To make this easier, I used Chris Double's
extra/shuffle
library. It defines words like
[npick]
and
[ndrop]
which generate quotations for arbitrary depth pick and drop. Using this, I can take the strategy of reaching down and pulling up the last element of the output array, then dipping beneath it. After iterating backwards through the entire output array, I drop the inputs and come back up. That wasn't too good an explanation, so just have a look at the code:
: shuffle>quot ( shuffle -- quot )
[
first2 2dup [ - ] map-with
reverse [ [npick] % \ >r , ] each
swap [ndrop] % length [ \ r> , ] times
] [ ] make ;
As an example, the code for
ab-ba
is
over >r dup >r 2drop r> r>
.
Wrapping it all upTo make this work, I also need a few trivial operators. There are words for turning a stack shuffle datum into a string:
: shuffle>string ( names shuffle -- string )

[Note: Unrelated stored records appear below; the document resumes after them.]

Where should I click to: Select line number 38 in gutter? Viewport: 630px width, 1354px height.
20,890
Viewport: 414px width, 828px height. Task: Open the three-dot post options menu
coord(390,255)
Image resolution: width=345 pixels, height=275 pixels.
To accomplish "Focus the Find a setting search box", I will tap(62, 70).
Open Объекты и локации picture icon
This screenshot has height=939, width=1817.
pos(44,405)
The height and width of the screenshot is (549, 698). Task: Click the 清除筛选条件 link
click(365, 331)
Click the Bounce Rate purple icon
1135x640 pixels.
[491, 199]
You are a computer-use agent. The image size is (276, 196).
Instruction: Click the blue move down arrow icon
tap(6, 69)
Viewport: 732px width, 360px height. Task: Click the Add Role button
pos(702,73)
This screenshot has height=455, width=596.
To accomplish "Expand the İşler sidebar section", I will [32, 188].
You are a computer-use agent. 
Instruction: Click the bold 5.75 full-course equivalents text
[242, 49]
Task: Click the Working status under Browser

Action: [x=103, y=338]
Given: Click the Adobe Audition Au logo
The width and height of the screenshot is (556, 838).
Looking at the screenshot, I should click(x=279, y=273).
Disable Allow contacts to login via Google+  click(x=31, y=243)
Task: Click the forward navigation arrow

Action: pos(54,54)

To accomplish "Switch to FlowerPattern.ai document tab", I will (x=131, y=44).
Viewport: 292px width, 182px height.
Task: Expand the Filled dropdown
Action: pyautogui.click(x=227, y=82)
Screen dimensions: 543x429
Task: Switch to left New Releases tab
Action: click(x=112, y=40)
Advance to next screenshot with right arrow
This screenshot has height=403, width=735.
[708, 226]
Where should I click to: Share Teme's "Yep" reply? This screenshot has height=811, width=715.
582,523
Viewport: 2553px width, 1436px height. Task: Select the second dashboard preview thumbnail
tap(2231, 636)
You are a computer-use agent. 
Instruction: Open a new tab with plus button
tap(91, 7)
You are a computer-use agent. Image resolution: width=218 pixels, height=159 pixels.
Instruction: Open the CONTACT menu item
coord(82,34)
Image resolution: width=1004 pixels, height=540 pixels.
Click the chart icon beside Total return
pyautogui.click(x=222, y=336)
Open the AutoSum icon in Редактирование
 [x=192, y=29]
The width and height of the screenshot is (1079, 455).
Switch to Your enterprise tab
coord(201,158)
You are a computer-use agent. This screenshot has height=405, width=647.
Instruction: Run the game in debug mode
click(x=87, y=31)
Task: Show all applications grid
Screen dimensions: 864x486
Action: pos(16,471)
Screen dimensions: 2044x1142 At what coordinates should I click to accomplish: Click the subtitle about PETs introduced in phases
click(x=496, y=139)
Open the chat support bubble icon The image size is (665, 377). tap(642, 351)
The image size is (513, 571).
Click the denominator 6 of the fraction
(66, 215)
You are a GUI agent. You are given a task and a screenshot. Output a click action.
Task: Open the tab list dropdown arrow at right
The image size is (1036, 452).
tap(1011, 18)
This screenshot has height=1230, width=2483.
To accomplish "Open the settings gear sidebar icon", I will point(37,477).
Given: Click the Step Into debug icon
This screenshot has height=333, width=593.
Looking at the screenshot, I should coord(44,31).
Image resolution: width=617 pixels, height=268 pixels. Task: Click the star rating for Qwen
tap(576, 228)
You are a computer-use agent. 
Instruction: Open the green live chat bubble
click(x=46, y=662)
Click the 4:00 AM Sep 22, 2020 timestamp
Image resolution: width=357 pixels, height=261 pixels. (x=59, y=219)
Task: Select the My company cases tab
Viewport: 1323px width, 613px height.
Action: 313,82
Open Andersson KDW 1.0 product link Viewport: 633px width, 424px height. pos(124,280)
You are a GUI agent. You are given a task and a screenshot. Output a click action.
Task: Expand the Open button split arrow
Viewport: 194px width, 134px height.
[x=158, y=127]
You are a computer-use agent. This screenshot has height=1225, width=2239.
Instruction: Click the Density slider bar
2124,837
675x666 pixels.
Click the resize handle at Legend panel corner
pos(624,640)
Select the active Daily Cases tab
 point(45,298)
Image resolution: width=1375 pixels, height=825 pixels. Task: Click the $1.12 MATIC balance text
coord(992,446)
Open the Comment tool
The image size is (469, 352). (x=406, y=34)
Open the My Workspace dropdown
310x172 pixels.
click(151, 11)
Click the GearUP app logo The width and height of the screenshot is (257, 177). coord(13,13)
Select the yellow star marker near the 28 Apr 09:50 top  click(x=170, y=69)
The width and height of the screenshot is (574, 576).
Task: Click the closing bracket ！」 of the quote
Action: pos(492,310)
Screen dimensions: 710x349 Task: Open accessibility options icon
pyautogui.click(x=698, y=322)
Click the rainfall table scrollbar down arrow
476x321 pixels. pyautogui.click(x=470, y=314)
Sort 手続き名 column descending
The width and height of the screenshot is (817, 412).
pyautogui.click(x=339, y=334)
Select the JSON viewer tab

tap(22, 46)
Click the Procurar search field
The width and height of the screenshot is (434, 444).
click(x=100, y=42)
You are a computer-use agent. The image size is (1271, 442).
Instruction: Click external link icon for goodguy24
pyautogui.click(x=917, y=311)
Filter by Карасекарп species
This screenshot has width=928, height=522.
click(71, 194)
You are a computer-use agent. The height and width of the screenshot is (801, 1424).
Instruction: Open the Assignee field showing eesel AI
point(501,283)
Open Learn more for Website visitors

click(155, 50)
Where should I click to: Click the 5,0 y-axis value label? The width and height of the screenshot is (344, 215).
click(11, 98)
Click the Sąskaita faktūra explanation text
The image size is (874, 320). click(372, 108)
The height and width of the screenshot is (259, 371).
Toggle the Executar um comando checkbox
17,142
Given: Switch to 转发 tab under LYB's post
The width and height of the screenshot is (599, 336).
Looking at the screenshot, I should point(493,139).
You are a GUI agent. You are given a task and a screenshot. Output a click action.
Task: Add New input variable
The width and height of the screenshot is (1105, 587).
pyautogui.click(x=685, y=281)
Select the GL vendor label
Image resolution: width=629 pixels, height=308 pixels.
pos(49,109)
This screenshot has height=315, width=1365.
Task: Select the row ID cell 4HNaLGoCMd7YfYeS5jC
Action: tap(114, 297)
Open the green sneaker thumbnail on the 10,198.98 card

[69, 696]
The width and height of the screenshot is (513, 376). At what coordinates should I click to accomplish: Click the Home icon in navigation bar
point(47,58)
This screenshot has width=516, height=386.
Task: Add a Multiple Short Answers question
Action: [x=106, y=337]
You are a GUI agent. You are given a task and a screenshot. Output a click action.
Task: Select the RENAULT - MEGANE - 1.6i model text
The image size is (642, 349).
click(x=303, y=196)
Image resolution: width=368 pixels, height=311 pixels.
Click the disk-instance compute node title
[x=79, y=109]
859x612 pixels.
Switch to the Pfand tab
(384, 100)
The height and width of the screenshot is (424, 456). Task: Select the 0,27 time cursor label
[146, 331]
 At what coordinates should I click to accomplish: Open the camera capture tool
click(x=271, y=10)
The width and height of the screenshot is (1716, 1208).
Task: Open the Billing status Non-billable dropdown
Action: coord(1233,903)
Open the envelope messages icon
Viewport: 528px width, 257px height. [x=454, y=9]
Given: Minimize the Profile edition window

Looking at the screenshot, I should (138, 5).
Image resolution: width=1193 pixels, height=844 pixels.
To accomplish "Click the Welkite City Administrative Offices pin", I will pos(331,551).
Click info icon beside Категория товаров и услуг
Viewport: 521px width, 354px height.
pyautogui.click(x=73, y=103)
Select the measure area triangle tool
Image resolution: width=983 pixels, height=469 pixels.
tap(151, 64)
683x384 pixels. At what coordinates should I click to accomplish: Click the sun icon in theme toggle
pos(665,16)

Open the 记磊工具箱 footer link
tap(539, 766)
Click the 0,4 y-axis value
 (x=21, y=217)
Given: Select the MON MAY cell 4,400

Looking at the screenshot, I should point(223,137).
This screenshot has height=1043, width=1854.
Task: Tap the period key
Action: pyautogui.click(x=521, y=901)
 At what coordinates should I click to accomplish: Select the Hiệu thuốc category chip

[ [ swap nth ] map-with ] map-with
first2 "-" swap 3append >string ;
For attaching a stack effect to a shuffle word:
: put-effect ( word -- )
dup word-name "-" split1
[ >array [ 1string ] map ] 2apply
<effect> "declared-effect" set-word-prop ;
And for defining a set of shuffle operators (
in-shuffle
and
out-shuffle
make sure that the operators get defined in their own minivocabulary, so they're not exported by default. This follows the example of
<PRIVATE
and
PRIVATE>
):
: in-shuffle ( -- ) in get ".shuffle" append set-in ;
: out-shuffle ( -- ) in get ".shuffle" ?tail drop set-in ;
: define-shuffles ( names max-out -- )
in-shuffle over length make-shuffles [
[ shuffle>string create-in ] keep
shuffle>quot dupd define-compound put-effect
] each-with out-shuffle ;
And finally, the dirty macro itself, the greatest sin to hygiene Factor has ever seen:
: SHUFFLE:
scan scan string>number define-shuffles ; parsing
Enjoy! I'm not sure whether it would be ethical for me to release this evil into the Factor distribution, so I haven't pushed it on to my repository.